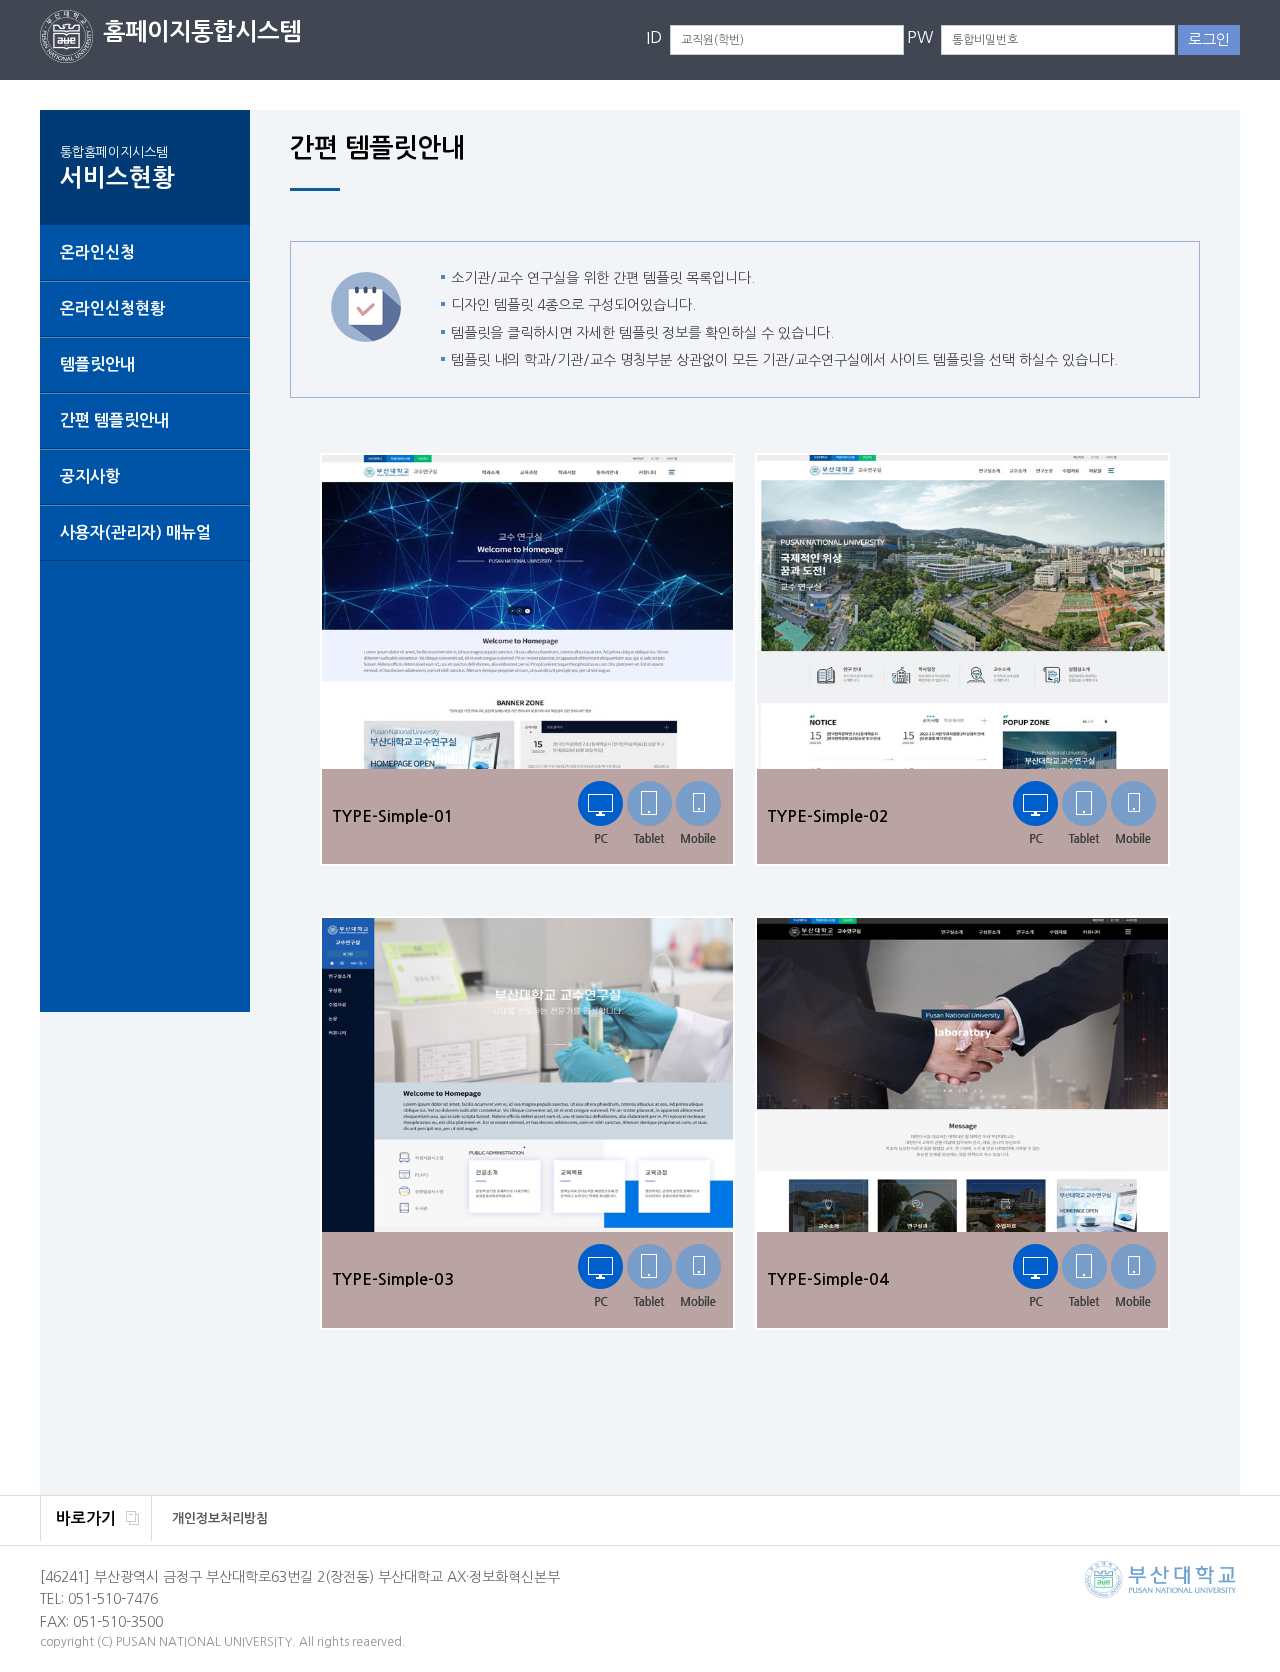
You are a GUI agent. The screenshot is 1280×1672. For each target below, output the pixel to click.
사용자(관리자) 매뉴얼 (135, 532)
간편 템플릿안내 (114, 420)
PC (600, 813)
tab (649, 813)
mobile (698, 813)
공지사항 (90, 476)
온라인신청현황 (112, 308)
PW (920, 37)
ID (654, 37)
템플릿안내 (97, 364)
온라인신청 (97, 252)
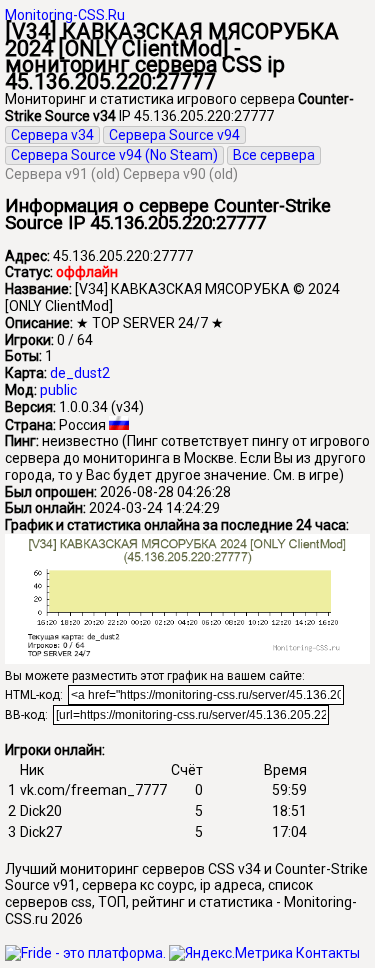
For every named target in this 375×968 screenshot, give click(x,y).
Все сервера (274, 155)
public (58, 390)
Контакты (328, 953)
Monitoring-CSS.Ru (65, 15)
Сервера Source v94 (174, 135)
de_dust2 (80, 373)
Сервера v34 (52, 135)
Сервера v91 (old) (62, 174)
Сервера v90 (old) (180, 174)
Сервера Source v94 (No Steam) (114, 155)
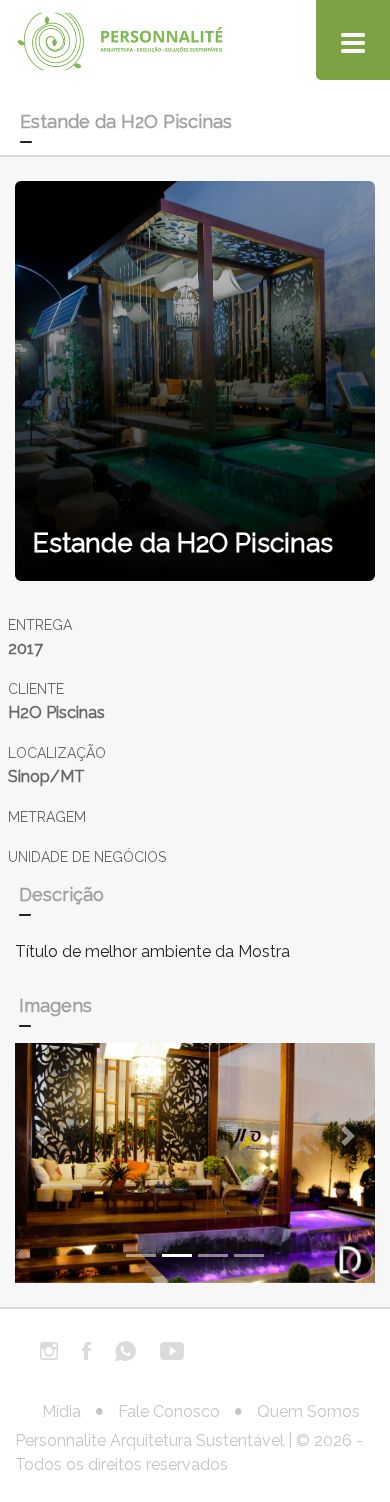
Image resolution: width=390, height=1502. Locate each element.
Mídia (61, 1411)
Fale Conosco (169, 1411)
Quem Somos (308, 1411)
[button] (42, 1135)
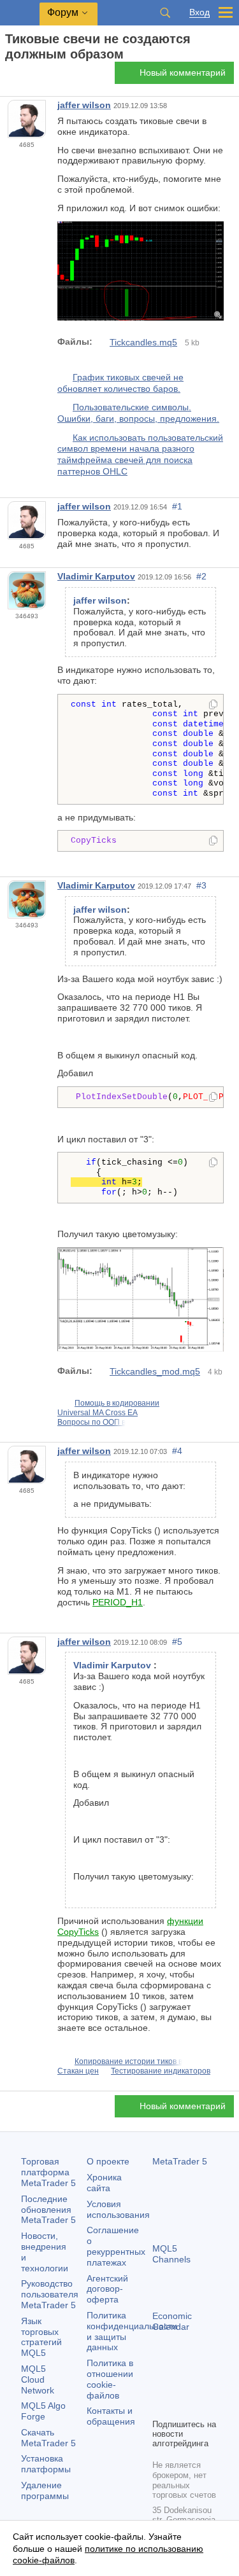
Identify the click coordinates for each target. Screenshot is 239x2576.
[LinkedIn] (180, 2406)
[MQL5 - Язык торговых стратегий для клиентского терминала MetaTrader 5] (19, 13)
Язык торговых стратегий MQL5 (41, 2337)
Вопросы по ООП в (91, 1422)
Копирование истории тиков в (128, 2061)
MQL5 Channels (171, 2253)
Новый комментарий (183, 72)
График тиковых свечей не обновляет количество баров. (120, 383)
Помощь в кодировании (117, 1403)
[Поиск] (165, 12)
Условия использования (118, 2209)
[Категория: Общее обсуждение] (24, 76)
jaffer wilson (84, 105)
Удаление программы (45, 2490)
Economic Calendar (172, 2321)
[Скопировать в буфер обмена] (213, 705)
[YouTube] (160, 2406)
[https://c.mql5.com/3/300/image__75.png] (140, 317)
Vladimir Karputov (96, 576)
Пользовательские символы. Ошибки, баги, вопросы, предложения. (138, 413)
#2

## The problem
With the pictures removed, output the listing above exactly.

## Result
You are a GUI agent. The screenshot is 1280×1672. For each target below, output the pixel to click.
사용자(관리자) 매뉴얼 (135, 532)
간편 템플릿안내 (114, 420)
PC (600, 813)
tab (649, 813)
mobile (698, 813)
공지사항 (90, 476)
온라인신청현황 (112, 308)
PW (920, 37)
ID (654, 37)
템플릿안내 (97, 364)
온라인신청 (97, 252)
For every named target in this 375×968 screenshot, give click(x,y).
Все сервера (274, 155)
public (58, 390)
Контакты (328, 953)
Monitoring-CSS.Ru (65, 15)
Сервера Source v94 (174, 135)
de_dust2 (80, 373)
Сервера v34 (52, 135)
Сервера v91 (old) (62, 174)
Сервера v90 (old) (180, 174)
Сервера Source v94 (No Steam) (114, 155)
Image resolution: width=390, height=1502. Locate each element.
Mídia (61, 1411)
Fale Conosco (169, 1411)
Quem Somos (308, 1411)
[button] (42, 1135)
Identify the click coordinates for each target. Screenshot is 239x2576.
[LinkedIn] (180, 2406)
[MQL5 - Язык торговых стратегий для клиентского терминала MetaTrader 5] (19, 13)
Язык торговых стратегий MQL5 (41, 2337)
Вопросы по ООП в (91, 1422)
Копирование истории тиков в (128, 2061)
MQL5 Channels (171, 2253)
Новый комментарий (183, 72)
График тиковых свечей не обновляет количество баров. (120, 383)
Помощь в кодировании (117, 1403)
[Поиск] (165, 12)
Условия использования (118, 2209)
[Категория: Общее обсуждение] (24, 76)
jaffer wilson (84, 105)
Удаление программы (45, 2490)
Economic Calendar (172, 2321)
[Скопировать в буфер обмена] (213, 705)
[YouTube] (160, 2406)
[https://c.mql5.com/3/300/image__75.png] (140, 317)
Vladimir Karputov (96, 576)
Пользовательские символы. Ошибки, баги, вопросы, предложения. (138, 413)
#2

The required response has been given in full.